Vaste ambition déclinée ce samedi 27 mars, le lendemain du 30 ème anniversaire de la révolution du 26 mars 1991 dont le bilan est des plus contrastés dans l’opinion publique nationale. C’est peut-être pour cette raison que l’occasion a été fort opportune pour décliner le mouvement dédié à la refondation du Mali.
On a l’habitude, pour des ambitions fortes, de voir arriver l’éléphant tant attendu avec une patte cassée. Mais avec l’annonce de la mise sur les fonts baptismaux du Morema (Mouvement pour la Refondation du Mali) qui sera sans doute un tremplin pour l’ancien Bâtonnier Me Kassoum Tapo, c’est peut-être l’histoire nouvelle d’un ange qui apparaît avec les cornes du diable ou d’un démon paré des ailes de l’ange.
Le personnage est haut en couleurs depuis belle lurette et il ne manque pas ni de verbe, ni de cran pour légitimer ses prétentions.
Le fondateur du Morema aura été quasiment, en effet, de l’épopée de l’après-révolution du 26 mars 1991. Son premier saut dans l’arène remonte à 1997 quand on ne sait par quel tour de magie, le président Alpha Oumar Konaré et son Premier ministre Ibrahim Boubacar Kéita ont eu recours à lui pour présider la Ceni (Commission Électorale Nationale Indépendante) qui a géré les élections de cette année. Celles-ci se solderont par des fiascos retentissants jamais égalés au Mali depuis, d’abord par le ratage des législatives du 13 avril, ensuite par celui de la présidentielle qui mettra aux prises au deuxième tour le président sortant, non pas avec une grosse pointure de l’échiquier politique national, mais avec un second couteau plus que faire-valoir. Pour les législatives ratées, la quasi-totalité des leaders de l’opposition républicaine se s’est retrouvée en prison; et pour la présidentielle ubuesque, c’est toute la classe politique nationale qui compte qui s’est trouvée anesthésiée.
Ce que l’on n’oubliera jamais, c’est que la Ceni de 1997 a été, sinon une véritable foire de détournements d’argent, du moins un gigantesque gouffre financier qui ne sera jamais justifié.
N’empêche, Me Kassoum Tapo sera député sous Amadou Toumani Touré (ATT) à partir de 2002 et deux fois ministre-éclair de la Justice sous IBK dans une sorte de succession d’intrigues.

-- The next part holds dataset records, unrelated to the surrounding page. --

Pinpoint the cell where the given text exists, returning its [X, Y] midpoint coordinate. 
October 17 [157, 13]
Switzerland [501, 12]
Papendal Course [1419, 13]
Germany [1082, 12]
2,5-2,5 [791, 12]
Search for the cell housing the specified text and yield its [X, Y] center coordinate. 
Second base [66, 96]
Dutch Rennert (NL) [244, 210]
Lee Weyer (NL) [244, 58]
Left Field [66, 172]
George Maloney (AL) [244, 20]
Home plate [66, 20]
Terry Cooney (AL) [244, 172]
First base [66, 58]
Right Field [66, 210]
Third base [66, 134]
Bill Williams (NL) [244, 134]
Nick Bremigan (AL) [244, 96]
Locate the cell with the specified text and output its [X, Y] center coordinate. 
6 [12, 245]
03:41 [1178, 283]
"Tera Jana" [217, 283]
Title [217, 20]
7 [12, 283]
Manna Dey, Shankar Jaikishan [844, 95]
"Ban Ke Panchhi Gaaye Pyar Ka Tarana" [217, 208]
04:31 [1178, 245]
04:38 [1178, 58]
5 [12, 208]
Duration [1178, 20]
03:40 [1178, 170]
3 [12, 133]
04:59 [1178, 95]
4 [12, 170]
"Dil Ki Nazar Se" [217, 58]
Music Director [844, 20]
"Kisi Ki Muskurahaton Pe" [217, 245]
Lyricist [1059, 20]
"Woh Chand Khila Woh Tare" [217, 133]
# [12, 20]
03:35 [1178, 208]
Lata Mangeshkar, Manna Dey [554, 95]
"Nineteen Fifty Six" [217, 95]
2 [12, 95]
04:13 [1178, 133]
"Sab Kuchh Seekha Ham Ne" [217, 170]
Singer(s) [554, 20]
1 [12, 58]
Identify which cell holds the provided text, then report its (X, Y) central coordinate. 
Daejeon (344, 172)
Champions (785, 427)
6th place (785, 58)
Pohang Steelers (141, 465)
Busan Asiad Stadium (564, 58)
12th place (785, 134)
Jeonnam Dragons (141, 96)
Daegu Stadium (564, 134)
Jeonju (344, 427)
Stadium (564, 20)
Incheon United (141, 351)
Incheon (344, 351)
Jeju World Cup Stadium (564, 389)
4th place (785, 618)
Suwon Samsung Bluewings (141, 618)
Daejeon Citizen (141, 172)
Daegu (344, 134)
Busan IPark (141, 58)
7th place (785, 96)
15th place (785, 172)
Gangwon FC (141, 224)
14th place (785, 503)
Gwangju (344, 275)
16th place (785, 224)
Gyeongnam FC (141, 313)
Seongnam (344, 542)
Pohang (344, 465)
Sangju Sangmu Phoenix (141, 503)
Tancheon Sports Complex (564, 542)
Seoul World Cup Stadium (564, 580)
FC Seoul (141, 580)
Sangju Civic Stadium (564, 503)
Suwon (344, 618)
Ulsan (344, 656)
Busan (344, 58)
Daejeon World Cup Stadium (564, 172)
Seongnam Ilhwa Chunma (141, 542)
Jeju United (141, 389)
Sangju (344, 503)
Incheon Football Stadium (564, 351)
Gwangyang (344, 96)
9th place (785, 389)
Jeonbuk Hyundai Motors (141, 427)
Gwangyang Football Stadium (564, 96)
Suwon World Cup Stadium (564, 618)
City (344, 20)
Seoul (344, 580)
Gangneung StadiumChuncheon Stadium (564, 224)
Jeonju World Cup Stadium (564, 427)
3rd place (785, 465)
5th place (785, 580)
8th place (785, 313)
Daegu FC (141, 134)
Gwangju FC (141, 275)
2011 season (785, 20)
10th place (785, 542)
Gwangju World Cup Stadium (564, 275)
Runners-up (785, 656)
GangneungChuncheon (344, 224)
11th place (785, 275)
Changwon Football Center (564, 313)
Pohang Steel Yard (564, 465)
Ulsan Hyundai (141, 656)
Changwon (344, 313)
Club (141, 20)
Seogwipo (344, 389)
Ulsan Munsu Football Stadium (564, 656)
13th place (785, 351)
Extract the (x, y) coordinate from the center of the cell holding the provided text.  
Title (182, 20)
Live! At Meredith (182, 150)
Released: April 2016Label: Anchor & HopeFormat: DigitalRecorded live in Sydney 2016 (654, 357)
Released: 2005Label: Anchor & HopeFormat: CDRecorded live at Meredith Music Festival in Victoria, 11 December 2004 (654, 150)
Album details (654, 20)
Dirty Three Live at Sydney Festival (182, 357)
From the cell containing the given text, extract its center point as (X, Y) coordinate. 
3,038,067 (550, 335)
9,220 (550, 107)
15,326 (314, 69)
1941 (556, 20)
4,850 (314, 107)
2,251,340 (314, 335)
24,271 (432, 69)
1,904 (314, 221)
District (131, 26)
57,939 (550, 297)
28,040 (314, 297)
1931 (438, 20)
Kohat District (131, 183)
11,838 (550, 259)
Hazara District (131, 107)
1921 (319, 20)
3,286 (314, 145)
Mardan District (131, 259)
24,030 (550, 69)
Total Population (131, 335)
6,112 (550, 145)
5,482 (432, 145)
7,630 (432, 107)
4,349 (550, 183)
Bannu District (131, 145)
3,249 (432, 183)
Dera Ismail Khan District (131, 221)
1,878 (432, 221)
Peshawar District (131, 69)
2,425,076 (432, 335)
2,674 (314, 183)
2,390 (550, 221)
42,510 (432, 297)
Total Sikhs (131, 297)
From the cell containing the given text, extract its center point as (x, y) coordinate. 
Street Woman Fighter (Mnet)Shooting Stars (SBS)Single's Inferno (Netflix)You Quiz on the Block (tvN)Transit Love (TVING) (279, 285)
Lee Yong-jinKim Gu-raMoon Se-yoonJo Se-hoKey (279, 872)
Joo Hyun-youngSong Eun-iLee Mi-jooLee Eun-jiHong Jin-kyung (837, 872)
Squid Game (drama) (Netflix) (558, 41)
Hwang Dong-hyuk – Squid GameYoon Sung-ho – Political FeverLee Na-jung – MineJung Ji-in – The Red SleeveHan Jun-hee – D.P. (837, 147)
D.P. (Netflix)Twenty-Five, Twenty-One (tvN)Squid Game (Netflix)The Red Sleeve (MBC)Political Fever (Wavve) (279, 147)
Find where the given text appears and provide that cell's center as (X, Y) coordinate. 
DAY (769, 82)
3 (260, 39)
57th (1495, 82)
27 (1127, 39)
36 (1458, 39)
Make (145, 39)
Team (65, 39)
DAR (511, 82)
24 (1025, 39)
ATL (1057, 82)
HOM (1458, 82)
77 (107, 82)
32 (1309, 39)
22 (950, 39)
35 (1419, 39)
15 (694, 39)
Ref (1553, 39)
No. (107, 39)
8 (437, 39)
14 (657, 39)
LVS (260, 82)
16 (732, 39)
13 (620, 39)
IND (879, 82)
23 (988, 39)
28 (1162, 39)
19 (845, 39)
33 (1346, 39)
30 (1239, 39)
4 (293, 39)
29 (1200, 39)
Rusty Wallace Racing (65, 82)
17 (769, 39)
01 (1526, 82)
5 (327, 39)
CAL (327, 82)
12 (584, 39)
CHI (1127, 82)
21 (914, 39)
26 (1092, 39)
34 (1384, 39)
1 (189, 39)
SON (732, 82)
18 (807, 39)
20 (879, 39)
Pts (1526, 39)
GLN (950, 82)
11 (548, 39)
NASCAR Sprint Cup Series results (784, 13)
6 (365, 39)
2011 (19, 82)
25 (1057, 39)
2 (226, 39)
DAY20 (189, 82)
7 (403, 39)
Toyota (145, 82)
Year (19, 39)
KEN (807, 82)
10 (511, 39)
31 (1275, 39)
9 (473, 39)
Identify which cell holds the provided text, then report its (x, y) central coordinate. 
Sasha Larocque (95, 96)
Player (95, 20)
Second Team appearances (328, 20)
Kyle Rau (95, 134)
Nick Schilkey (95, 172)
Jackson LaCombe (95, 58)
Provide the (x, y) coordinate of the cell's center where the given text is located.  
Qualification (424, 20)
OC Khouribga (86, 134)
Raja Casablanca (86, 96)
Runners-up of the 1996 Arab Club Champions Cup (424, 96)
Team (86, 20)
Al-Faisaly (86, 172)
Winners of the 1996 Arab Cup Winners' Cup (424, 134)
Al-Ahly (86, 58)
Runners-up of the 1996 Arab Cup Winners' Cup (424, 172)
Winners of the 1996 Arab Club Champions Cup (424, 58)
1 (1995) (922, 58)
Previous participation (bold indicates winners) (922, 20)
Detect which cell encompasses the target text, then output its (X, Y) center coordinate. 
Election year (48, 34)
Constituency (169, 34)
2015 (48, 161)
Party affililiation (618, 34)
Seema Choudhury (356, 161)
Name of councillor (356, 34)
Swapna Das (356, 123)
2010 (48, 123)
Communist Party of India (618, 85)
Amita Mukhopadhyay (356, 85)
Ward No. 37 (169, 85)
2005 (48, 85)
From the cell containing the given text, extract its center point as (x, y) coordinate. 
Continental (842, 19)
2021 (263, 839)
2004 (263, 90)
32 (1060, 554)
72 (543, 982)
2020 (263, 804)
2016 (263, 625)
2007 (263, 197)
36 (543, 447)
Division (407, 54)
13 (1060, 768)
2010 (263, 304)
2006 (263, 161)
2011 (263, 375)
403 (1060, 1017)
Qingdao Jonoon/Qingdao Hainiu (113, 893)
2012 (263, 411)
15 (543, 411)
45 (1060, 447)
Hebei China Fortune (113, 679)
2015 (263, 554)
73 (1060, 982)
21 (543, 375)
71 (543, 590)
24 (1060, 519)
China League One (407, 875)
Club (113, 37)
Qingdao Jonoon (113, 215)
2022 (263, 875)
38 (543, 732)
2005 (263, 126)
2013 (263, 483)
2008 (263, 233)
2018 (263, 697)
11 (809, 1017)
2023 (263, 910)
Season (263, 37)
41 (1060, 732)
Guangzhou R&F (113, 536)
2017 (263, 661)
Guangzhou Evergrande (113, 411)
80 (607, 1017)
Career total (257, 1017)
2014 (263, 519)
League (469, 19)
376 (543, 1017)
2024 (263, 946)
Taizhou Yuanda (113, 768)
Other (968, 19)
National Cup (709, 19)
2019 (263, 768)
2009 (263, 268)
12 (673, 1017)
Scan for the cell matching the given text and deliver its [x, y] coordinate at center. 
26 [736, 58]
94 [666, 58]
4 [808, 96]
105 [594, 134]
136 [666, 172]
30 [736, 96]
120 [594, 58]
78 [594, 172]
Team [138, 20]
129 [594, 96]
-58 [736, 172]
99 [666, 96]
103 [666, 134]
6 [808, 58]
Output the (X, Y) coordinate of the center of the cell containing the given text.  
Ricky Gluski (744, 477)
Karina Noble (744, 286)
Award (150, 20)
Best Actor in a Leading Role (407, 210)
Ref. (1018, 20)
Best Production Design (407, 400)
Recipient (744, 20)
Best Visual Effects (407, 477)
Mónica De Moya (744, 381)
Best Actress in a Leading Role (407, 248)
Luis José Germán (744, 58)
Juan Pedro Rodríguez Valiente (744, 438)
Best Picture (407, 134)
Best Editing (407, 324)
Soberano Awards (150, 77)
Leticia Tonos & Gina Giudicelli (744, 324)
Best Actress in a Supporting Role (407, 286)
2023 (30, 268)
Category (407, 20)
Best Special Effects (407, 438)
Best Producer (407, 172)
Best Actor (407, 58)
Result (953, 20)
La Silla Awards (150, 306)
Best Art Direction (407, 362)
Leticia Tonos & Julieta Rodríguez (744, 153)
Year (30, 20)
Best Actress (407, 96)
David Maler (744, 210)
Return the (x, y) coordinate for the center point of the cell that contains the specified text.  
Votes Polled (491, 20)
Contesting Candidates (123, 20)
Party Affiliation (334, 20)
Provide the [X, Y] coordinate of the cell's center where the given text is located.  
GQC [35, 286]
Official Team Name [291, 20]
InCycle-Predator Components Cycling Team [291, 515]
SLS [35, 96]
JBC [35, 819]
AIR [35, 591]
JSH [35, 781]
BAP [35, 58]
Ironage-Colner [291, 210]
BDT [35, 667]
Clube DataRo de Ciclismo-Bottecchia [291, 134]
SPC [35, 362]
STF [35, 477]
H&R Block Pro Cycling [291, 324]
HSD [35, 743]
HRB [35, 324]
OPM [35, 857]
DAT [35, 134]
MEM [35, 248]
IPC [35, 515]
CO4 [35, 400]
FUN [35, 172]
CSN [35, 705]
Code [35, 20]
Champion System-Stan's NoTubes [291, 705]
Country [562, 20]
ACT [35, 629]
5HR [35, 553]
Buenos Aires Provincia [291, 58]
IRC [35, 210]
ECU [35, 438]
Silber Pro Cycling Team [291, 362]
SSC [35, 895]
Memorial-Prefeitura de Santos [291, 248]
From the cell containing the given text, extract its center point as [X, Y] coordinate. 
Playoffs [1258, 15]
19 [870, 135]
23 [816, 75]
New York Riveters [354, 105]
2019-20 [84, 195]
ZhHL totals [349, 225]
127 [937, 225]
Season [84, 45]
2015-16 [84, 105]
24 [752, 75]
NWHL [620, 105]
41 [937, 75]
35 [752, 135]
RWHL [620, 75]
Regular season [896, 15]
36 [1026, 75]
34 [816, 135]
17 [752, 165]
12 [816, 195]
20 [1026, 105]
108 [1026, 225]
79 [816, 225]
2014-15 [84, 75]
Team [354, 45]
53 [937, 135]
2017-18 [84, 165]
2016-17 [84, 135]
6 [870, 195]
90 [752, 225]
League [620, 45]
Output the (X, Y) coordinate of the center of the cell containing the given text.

Il aura participé à l’élaboration d’une constitution sous ATT et d’une autre sous IBK, lesquelles resteront lettres mortes pour diverses raisons politiques tumultueuses.
La question que les Maliens se posent depuis le samedi passé, c’est de savoir si Me Kassoum Tapo est légitime à parler de refondation du Mali alors même qu’il est comptable de la désagrégation du pays.
En plus, avant de se battre pour la refondation du Mali, ne devrait-il pas demander d’abord justice pour les victimes de la répression sanglante des manifestants les 10, 11 et 12 juillet 2020 quand il était ministre de la Justice? A-t-il oublié la comparution immédiate des manifestants arrêtés sur son instruction ? Aussi dans une interview accordée au journal ‘’Le Prétoire’’, il a laissé entendre que les prisons sont nombreuses pour accueillir les anti-IBK. Ces propos ne sont pas tombés dans les oreilles de sourds et il est trop tôt pour que les Maliens oublient cela. À ces questionnements s’ajoutent plusieurs autres. Mais Me Kassoum Tapo prétend que son Morema rassemble sans exclusive les Maliens de toutes les couches qui ont souci du Mali.
Au Mali le ridicule ne tue pas! Un Kassoum Tapo qui était prêt à arrêter tous les jeunes qui réclamaient la bonne gouvernance et la refondation (Mali Kura) vient donc de créer un mouvement pour la refondation du Mali.
Quel type de refondation veut-il proposer aux Maliens? Une refondation dans la continuité? À l’évidence, il veut s’appuyer sur les courants religieux. Pour cela, il a cité de façon répétée l’engagement de Chouala Bayaya Haïdara qui, selon ses dires, a déjà manifesté son intérêt pour son mouvement et réalisé des vidéos d’appel pour cela. Chouala sera-t-il l’épouvantail brandi face à Mahmoud Dicko ? Les jours prochains le diront. Mais il est vraiment temps que certaines personnes commencent à respecter l’intelligence de nos concitoyens.